It did indeed appear that the patient was having a difficult time with getting his poor heart to cooperate with him, as he had apparently recently taken to participating in butter drinking competitions all around the United States.

I thought to myself for a moment, then replied “Yeah, I guess so. Probably time to move him to the ER.” The patient had been very unconscious for the past 15 minutes or so.

The patient was strapped to a gurney and transported from the waiting room and wheeled into an operating room by a team of medical personnel. It was about 3:00 AM, and all of the staff were nearing exhaustion. I followed the rest of the nurses to the operating room soon after, and Dr. Ericson was sipping his coffee right next to the operating table.

As a wave of tiredness came over me, I had to strain myself mentally to remember my medical training, lest this man die on my table. Alright first step… Yeah, I think i should probably wash my hands so i don’t give him an infection.

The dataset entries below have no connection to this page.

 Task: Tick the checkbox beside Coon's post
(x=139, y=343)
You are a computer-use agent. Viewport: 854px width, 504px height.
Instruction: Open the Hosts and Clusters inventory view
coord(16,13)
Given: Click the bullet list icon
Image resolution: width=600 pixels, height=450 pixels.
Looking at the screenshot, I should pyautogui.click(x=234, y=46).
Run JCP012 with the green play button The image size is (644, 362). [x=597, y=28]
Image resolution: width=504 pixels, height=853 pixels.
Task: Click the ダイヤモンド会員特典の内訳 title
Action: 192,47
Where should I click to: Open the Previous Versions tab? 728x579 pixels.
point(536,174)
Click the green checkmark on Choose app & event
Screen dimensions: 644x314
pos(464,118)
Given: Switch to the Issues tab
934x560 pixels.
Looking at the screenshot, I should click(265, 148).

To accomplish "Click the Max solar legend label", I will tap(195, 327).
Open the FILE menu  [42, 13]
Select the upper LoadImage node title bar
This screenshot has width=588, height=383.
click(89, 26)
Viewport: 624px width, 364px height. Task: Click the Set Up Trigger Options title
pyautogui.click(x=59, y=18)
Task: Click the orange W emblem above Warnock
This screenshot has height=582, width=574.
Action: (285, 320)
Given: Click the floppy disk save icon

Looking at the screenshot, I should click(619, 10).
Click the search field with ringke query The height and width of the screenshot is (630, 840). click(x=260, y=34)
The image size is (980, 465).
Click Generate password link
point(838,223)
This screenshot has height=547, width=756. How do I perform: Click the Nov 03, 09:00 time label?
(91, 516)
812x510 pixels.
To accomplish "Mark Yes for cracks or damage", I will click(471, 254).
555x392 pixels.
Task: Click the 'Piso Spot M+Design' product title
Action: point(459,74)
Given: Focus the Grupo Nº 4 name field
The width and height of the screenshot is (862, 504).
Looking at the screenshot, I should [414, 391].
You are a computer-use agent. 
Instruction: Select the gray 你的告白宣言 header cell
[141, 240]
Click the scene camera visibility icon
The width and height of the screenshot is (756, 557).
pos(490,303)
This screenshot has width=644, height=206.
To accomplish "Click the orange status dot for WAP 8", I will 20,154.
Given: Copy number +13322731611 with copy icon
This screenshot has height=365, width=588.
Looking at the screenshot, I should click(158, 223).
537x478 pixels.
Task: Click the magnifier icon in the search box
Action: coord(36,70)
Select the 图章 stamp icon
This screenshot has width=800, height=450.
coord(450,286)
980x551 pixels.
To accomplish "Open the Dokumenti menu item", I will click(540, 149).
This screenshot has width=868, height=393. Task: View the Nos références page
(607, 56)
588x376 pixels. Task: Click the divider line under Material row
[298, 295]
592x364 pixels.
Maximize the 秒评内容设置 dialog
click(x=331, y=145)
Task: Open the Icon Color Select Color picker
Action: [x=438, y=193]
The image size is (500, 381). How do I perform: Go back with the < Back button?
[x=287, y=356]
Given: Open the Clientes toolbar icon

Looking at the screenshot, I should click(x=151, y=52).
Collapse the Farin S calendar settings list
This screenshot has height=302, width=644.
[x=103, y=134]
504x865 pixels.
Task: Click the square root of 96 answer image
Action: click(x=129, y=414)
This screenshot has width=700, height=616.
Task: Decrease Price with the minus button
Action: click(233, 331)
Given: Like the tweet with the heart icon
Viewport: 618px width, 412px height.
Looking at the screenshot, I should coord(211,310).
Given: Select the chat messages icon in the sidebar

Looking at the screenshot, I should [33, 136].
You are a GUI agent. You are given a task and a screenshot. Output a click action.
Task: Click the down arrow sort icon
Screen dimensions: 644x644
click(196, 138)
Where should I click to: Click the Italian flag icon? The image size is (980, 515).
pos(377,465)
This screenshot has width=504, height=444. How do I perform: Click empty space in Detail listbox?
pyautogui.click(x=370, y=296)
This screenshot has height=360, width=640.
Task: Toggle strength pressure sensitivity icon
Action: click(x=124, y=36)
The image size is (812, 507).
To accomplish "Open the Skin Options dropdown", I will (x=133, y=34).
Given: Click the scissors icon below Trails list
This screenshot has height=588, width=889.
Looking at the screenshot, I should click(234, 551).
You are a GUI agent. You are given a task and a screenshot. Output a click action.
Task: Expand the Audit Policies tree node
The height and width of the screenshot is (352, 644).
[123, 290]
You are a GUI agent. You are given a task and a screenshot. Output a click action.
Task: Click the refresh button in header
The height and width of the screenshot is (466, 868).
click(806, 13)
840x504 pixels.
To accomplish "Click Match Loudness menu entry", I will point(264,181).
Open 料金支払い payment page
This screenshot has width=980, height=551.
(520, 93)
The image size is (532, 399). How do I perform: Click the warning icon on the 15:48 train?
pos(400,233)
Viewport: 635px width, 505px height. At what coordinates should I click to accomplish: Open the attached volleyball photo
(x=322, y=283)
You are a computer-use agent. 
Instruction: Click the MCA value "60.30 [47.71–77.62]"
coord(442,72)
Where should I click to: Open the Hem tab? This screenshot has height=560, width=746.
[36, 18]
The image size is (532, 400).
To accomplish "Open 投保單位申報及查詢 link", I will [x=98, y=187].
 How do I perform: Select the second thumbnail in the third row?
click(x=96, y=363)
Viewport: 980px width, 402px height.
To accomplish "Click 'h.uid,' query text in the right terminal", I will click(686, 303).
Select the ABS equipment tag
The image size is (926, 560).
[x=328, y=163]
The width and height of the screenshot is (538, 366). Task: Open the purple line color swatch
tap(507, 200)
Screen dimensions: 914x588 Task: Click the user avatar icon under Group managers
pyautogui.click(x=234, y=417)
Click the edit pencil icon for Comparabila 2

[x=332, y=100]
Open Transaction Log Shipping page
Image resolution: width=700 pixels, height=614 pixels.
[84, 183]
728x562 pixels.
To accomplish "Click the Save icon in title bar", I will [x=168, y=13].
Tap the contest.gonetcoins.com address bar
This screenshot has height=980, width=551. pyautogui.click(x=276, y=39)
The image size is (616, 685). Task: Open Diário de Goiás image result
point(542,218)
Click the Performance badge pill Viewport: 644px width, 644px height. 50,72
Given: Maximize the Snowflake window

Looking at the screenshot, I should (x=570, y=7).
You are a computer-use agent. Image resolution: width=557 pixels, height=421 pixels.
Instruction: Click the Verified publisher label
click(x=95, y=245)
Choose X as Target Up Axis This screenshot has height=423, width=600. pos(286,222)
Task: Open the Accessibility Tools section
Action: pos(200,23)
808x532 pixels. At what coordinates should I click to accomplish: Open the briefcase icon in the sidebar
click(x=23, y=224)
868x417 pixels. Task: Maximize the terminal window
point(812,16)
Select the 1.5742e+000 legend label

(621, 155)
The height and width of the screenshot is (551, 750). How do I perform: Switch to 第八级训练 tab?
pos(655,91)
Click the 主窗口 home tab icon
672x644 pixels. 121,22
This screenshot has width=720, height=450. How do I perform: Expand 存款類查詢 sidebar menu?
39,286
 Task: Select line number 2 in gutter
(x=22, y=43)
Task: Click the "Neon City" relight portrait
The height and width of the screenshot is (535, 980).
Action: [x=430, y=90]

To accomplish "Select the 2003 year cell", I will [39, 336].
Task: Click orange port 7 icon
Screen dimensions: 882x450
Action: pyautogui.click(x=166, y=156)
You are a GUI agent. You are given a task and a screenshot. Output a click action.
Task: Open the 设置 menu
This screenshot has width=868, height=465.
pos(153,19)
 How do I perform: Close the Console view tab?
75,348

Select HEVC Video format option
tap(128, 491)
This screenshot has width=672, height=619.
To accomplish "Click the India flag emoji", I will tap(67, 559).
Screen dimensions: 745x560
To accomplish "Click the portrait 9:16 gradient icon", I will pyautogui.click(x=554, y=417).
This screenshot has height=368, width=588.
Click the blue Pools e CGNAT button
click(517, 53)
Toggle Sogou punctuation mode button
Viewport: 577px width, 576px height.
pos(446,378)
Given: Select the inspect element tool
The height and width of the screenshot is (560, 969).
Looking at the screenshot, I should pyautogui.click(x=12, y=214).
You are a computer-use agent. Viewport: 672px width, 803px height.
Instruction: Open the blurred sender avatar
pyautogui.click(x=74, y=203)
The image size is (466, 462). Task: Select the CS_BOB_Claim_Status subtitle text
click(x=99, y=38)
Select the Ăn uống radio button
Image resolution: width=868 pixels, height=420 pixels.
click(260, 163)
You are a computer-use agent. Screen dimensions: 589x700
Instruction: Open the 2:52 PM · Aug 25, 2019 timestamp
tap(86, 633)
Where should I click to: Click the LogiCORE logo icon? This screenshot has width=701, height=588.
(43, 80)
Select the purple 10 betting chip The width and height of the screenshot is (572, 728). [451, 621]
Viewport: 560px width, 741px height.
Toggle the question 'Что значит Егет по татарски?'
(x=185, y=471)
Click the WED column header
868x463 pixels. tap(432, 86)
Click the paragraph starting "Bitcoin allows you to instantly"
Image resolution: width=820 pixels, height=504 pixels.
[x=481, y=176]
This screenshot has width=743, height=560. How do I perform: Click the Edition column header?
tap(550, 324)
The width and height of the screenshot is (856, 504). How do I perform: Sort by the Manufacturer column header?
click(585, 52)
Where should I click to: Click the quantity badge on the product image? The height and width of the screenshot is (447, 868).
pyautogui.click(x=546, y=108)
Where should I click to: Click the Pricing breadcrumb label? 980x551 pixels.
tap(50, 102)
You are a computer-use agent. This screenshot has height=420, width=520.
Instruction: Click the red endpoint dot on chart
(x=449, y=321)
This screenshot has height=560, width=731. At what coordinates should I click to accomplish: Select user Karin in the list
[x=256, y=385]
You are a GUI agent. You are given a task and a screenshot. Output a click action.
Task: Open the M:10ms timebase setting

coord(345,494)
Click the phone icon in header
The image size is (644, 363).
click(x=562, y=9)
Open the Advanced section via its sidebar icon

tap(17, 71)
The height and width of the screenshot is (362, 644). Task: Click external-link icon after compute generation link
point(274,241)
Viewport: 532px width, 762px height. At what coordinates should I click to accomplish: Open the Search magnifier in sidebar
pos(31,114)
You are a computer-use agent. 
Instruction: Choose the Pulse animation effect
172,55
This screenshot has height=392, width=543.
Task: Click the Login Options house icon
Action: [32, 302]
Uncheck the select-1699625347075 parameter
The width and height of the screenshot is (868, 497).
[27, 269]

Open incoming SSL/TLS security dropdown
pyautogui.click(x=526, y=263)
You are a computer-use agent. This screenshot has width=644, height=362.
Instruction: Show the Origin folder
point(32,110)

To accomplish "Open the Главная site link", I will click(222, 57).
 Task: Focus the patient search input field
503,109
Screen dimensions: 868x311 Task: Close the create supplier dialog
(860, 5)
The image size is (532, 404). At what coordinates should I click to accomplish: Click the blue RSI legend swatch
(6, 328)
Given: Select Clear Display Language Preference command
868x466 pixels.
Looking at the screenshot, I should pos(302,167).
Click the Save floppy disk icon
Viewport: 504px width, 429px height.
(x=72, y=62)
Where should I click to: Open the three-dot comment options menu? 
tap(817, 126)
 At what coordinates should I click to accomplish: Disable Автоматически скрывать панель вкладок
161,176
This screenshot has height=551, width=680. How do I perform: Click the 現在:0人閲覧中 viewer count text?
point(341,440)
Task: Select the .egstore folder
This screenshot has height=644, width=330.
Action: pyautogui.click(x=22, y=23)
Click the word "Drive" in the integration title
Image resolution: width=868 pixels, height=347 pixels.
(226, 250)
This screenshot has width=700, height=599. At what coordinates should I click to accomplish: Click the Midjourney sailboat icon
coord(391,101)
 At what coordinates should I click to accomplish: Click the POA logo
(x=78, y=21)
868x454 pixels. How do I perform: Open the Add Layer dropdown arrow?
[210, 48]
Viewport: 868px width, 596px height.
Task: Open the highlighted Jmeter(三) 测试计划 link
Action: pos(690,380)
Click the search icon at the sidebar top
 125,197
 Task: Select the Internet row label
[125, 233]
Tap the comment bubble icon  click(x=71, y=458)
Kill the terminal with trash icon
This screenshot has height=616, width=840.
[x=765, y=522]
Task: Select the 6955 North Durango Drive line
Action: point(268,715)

As I scrubbed my hands, Dr. Ericson put his gloves on and pulled out his tray of surgical instruments. “Ready doctor?” He asks me through his surgical mask.

“Yep, as long as I stay awake,” I reply. Tonight was going to be a long night. I put my latex gloves on, and as I approached the table, I saw that the patient was fully prepared for me, ready to go. First, I asked the nurse for a scalpel and made a vertical incision about 8 inches long above the sternum.

And this is exactly where I forgot what I was supposed to do. Embarrassed, I asked Dr. Ericson “So, remember back to med school? If I were testing you now, what would you say the next step would be?”

“Uh, I guess it would help to get through the ribcage,” Dr. Ericson replied. “I think there is probably a hacksaw for that around here somewhere.”

It became apparent to me then, that Dr. Ericson was under the same spell of fatigue that I was. He began clanking around a few drawers looking for the saw, when a nurse began to ask “Hey doctor, aren’t you supposed to…”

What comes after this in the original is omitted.